Tornado Cash Verdict: Roman Storm Convicted in Landmark Case

The high-stakes implications of the Tornado Cash trial for developers of noncustodial Bitcoin and crypto technology, as well as privacy-preserving software, have been a central point of discussion. Amanda Tuminelli, executive director and chief legal officer for the DeFi Education Fund, highlighted these concerns in an interview on Bitcoin Politics, coinciding with the trial's conclusion.
During the interview, Tuminelli provided an overview of the three charges against Tornado Cash co-founder Roman Storm, with a deep dive into the conspiracy to operate an unlicensed money transmitting business charge. As an expert on 18 U.S. Code § 1960, the federal law prohibiting unlicensed money transmitting businesses, Tuminelli argued that Storm had not violated this statute in creating and operating Tornado Cash, an Ethereum-based crypto mixing service.
Tuminelli also discussed legislative efforts like the CLARITY Act and the Blockchain Regulatory Certainty Act (BRCA), both containing language protecting developers of “non-controlling” (noncustodial) crypto technology. These bills stipulate that such developers and purveyors should not require a money transmitting license nor be subject to existing money transmission laws. Furthermore, Tuminelli addressed the Department of Justice’s (DoJ) shift away from 2019 FinCEN guidance, warning it threatens crypto innovation and could lead to more charges against developers like Storm, despite U.S. Deputy Attorney General Todd Blanche’s April memo stating the DoJ would stop targeting virtual currency mixing services for end-user acts.
The Tornado Cash trial concluded in the Southern District of New York (SDNY) with Roman Storm found guilty on one count: conspiracy to operate an unlicensed money transmitting business. The jury did not reach a unanimous verdict on the other two charges—conspiracy to commit money laundering and conspiracy to violate sanctions. This guilty verdict came after three and a half days of deliberation following a trial that began in mid-July, and it now exposes Storm to a potential prison sentence of up to five years.
Following the verdict, the prosecution motioned to remand Storm into custody, asserting he was a flight risk. However, Judge Failla rejected this motion. The defense, led by Ms. Klein, successfully argued against the claim, citing Storm’s $2 million bail bond tied to his Washington state home, his partial custody of his daughter, his girlfriend’s U.S. residency, his parents’ green card status, and the substantial U.S.-based crypto community support. Judge Failla noted the “stability of the verdict is still in play,” likely referring to an appeal, and that Storm’s “incentives have shifted tremendously,” before denying the remand.
Shortly after the verdict, U.S. Attorney for the SDNY, Jay Clayton, issued a statement.

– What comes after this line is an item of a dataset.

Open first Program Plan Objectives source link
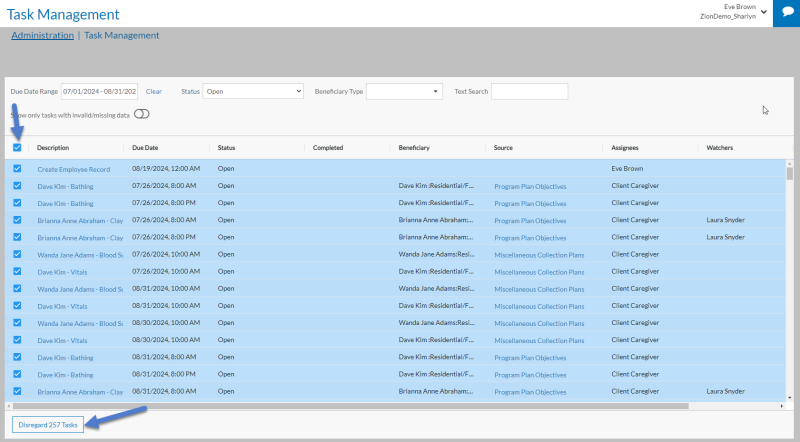This screenshot has width=800, height=442. pos(530,186)
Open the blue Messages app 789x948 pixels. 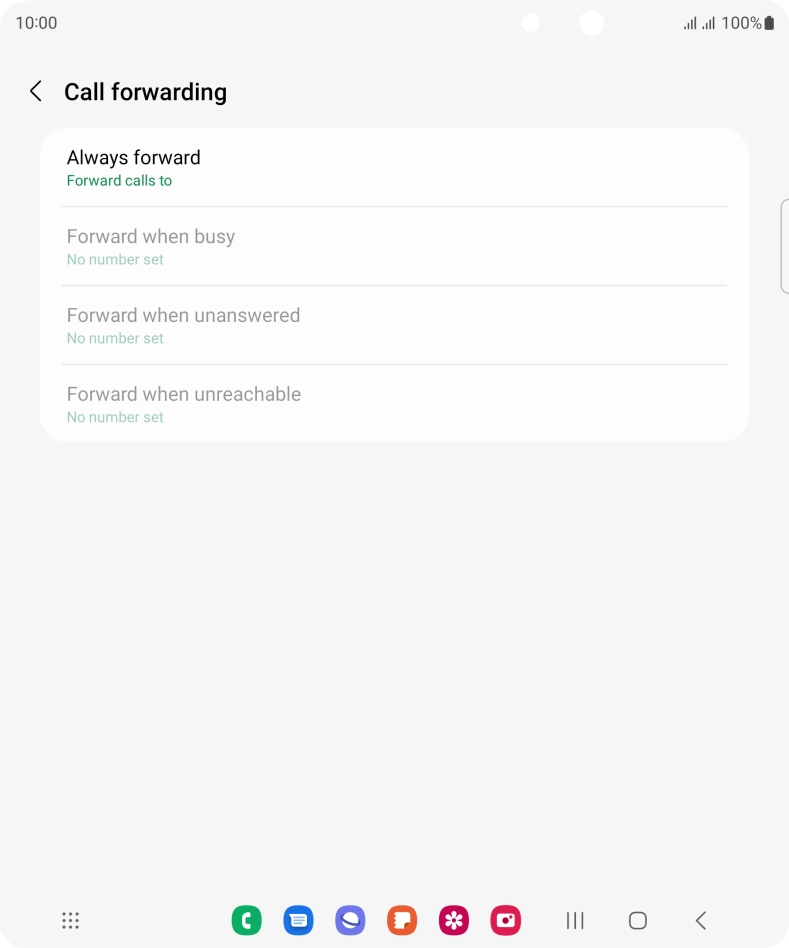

Clayton asserted, “Roman Storm and Tornado Cash provided a service for North Korean hackers and other criminals to move and hide more than $1 billion of dirty money.” He emphasized that the promise of stablecoins and digital assets cannot excuse criminality, and that those exploiting new technology for old crimes undermine public trust. Notably, Clayton’s statement omitted any mention of Deputy Attorney General Todd Blanche’s memo regarding the DoJ’s intent to cease “regulation by prosecution” in crypto, nor did he acknowledge that the vast majority of funds moved through Tornado Cash users were not proven to be illicitly obtained.